Dr. Johnson has a long-standing interest in investigating microbial uropathogenicity factors using animal models of urinary tract infection (UTI). He has focused intensively upon Escherichia coli (causes the great majority of uncomplicated community-acquired UTIs and remains a prominent cause of hospital-acquired bacteremia from a UTI); Proteus  mirabilis (sometimes the most common isolate from urine of patients with compromised urinary tracts, including urinary diversions, urethral catheters, condom catheters, suprapubic catheters or intermittent catheterization) and Candida glabrata (nosocomial Candida UTIs have increased two- to four-fold in recent years and now constitute the cause of 20-30% of nosocomial UTIs. 

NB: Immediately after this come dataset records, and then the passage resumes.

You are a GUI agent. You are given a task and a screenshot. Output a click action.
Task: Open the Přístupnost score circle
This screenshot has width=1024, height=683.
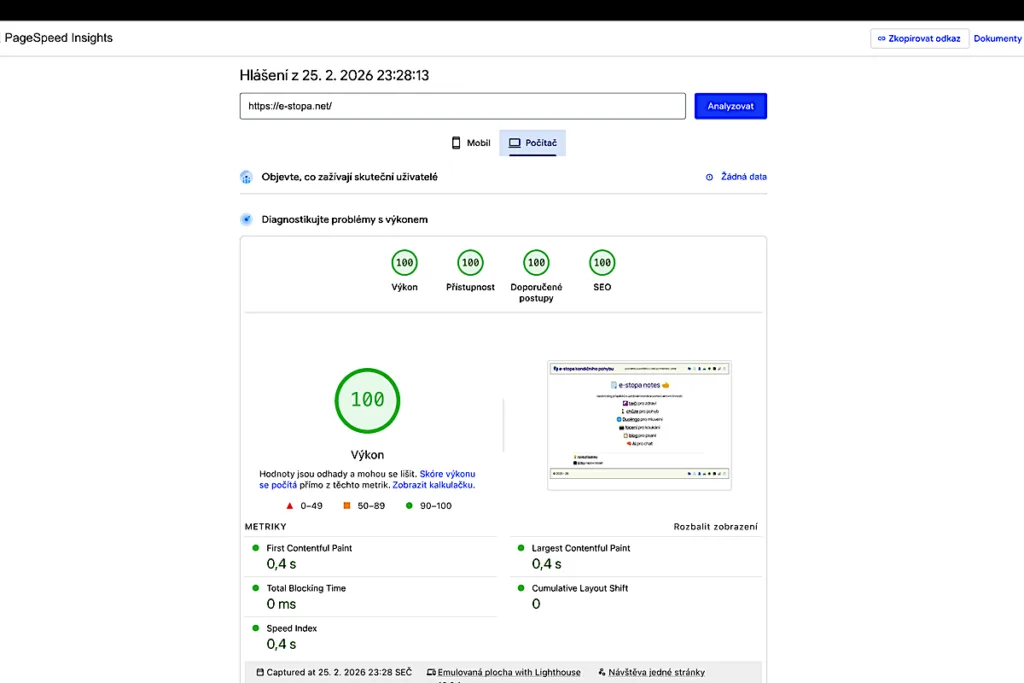point(469,262)
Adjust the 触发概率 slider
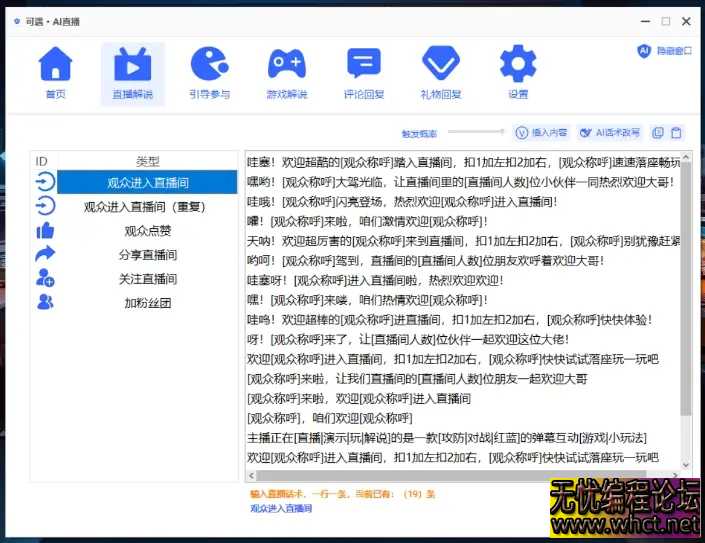Screen dimensions: 705x543 tap(476, 133)
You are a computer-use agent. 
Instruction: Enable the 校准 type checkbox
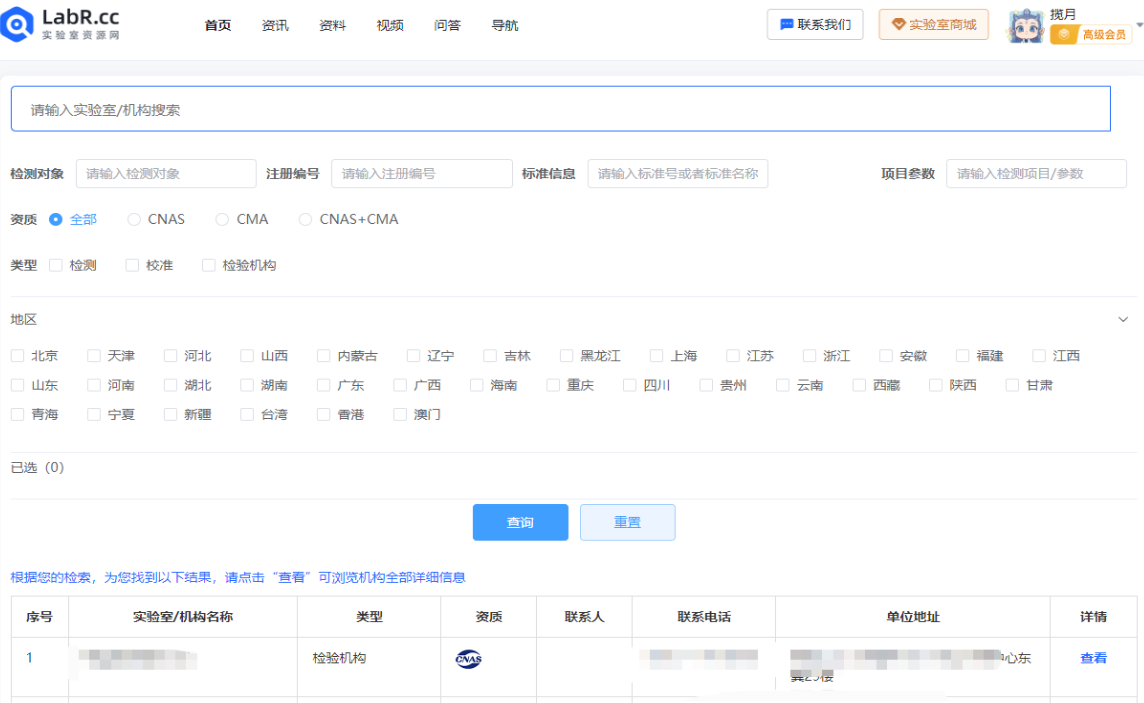point(131,265)
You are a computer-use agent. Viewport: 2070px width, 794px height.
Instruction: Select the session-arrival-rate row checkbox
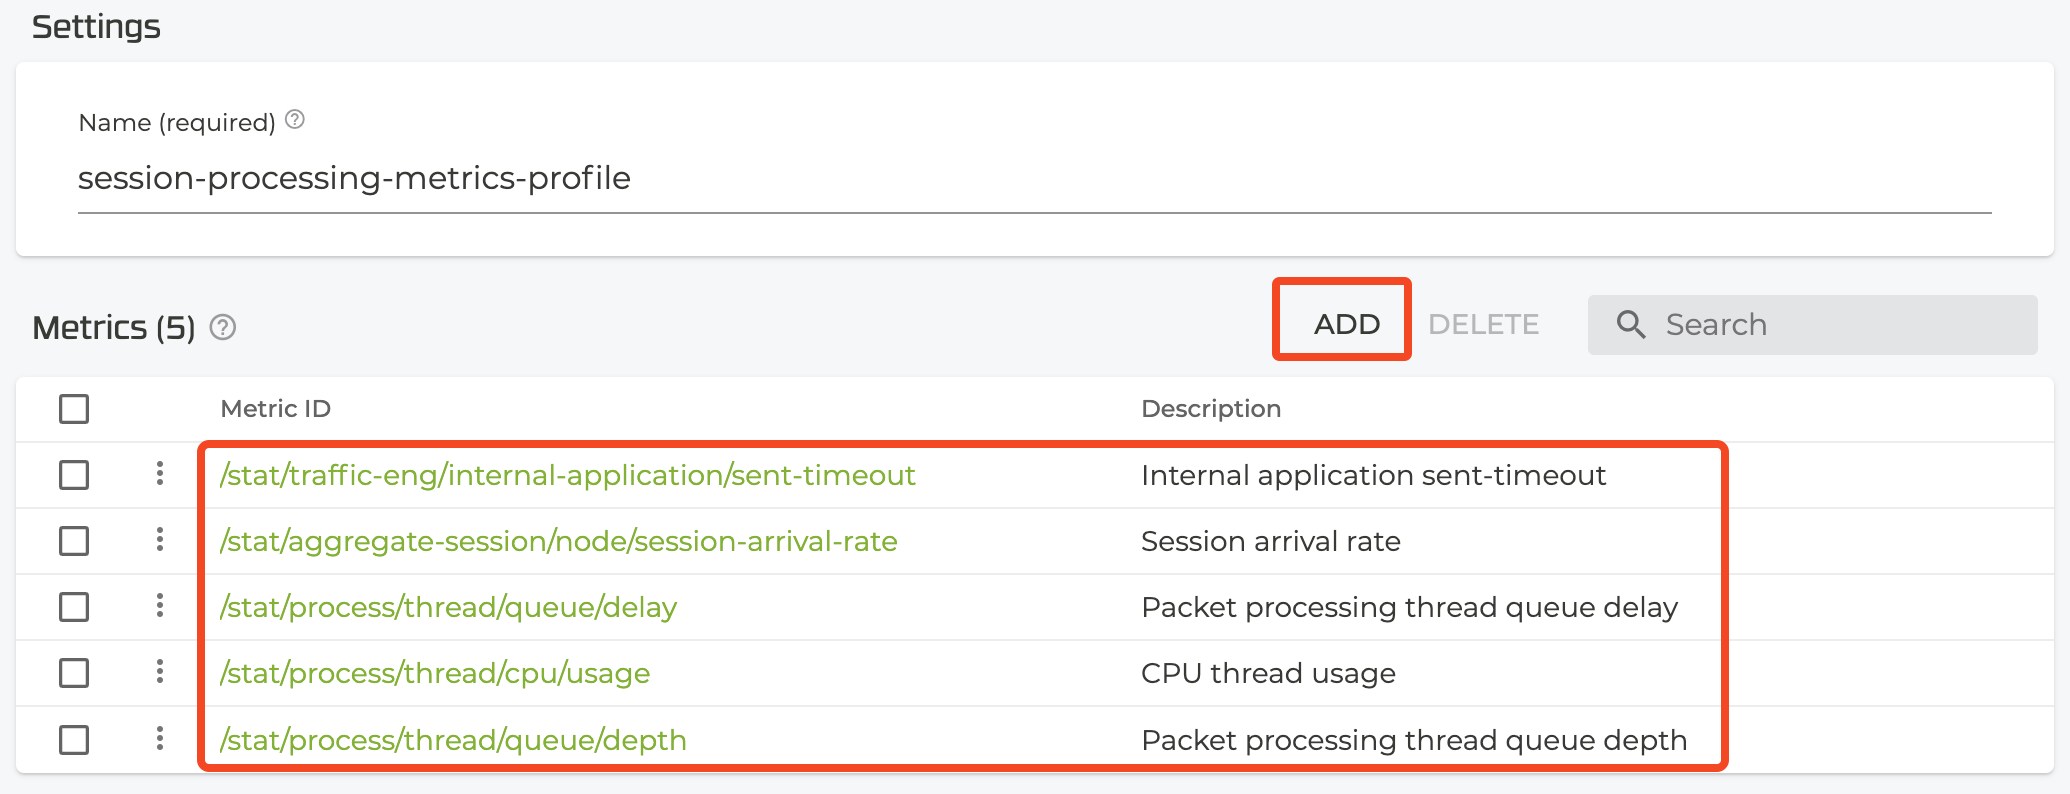(74, 541)
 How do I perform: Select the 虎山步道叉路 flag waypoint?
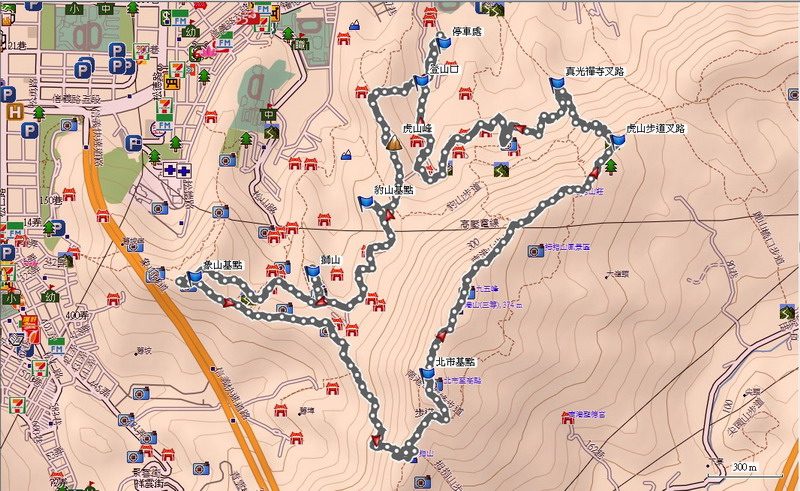pyautogui.click(x=617, y=141)
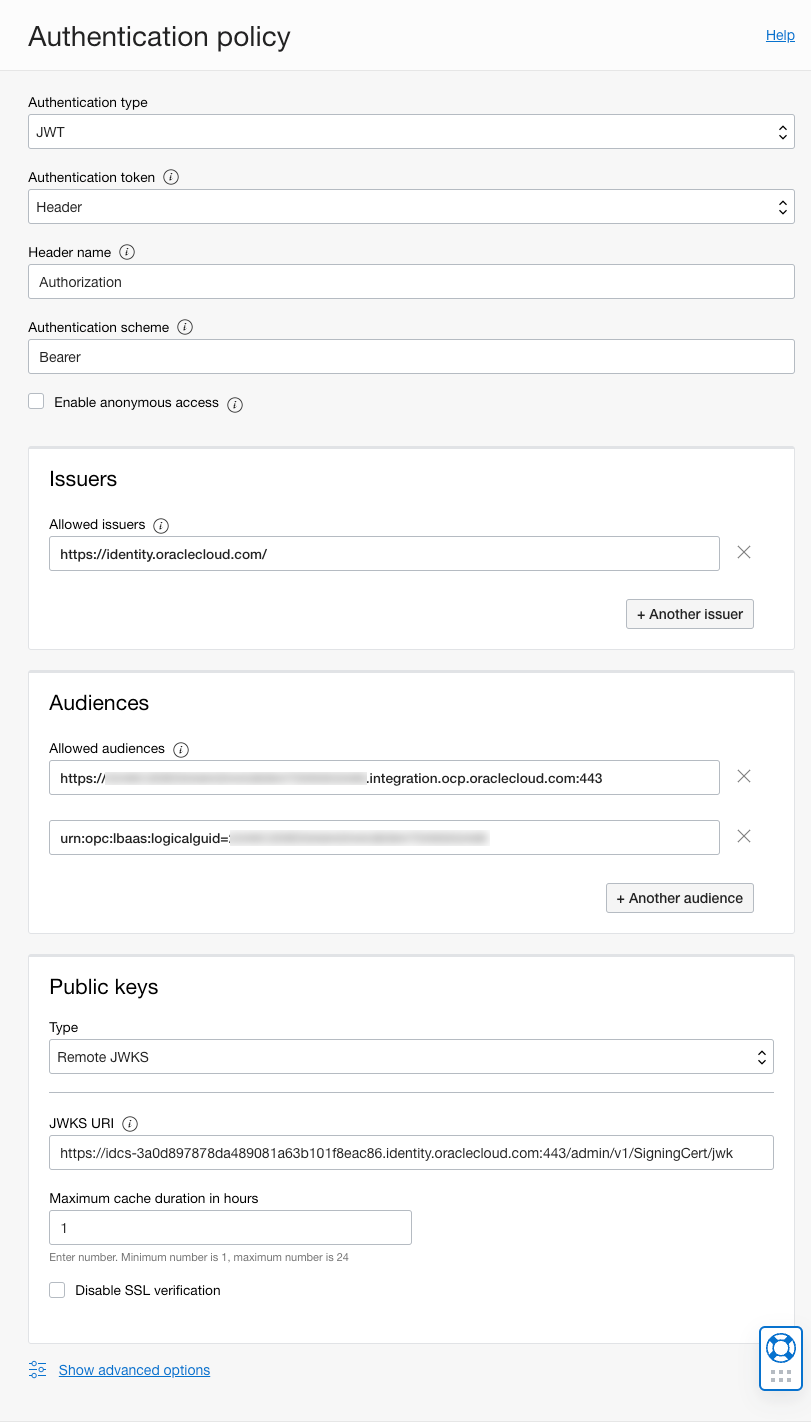Screen dimensions: 811x1422
Task: Check Disable SSL verification
Action: [57, 1289]
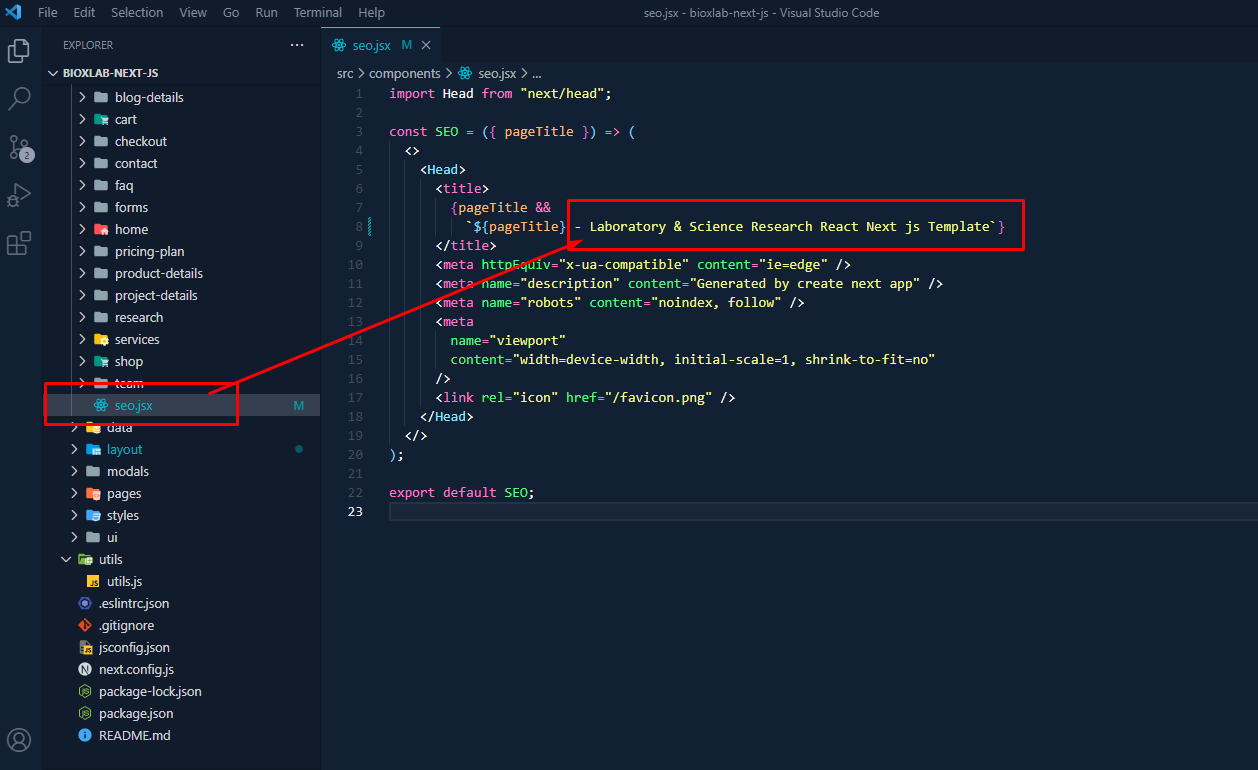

He has adapted and significantly modified a mouse model of urinary tract infection described by Hagberg, et al.(Infect. Immun. 1983. 40:273). The mouse model permits examination of the interplay of microbial in vivo expression of virulence factors with the host target organ and defensive response.  The model has been developed and used specifically to study the pathogenesis of acute pyelonephritis and cystitis and has several appealing features including minimal manipulation, no obstruction to urine flow, receptors for type 1 and P fimbnae of E. coli, distinctions among pyelonephritogenic, cystogenic, and fecal E. coli strains, a natural predisposition to P. mirabilis UTI, and susceptibility to C. glabrata infection.

He has used this mouse model to: develop a short-term and a long-term bladder catheter model, describe the effect of urethral obstruction on the uropathogenicity of a "nonuropathogenic" E. coli strain, observe the role of E. coli P fimbriae in acute pyelonephritis, assess the contribution of MR/P fimbriae and of flagella to the uropathogenicity of P. mirabilis, document the contribution of urease expression to the uropathogenicity of P. mirabilis, determine that PMF fimbriae contributes to bladder more than kidney colonization of P. mirabilis, define in vivo differences between uropathogenicity of cystitis and pyelonephritis E. coli strains, describe a model of C. glabrata UTI, use green fluorescent protein to track P. mirabilis urease gene expression in vivo, observe in vivo phase variation of MR/P and Type 1 fimbriae, determine immune response to and protection offered by P. mirabilis vaccine candidates, and discover virulence genes interrupted by signature tagged mutagenesis.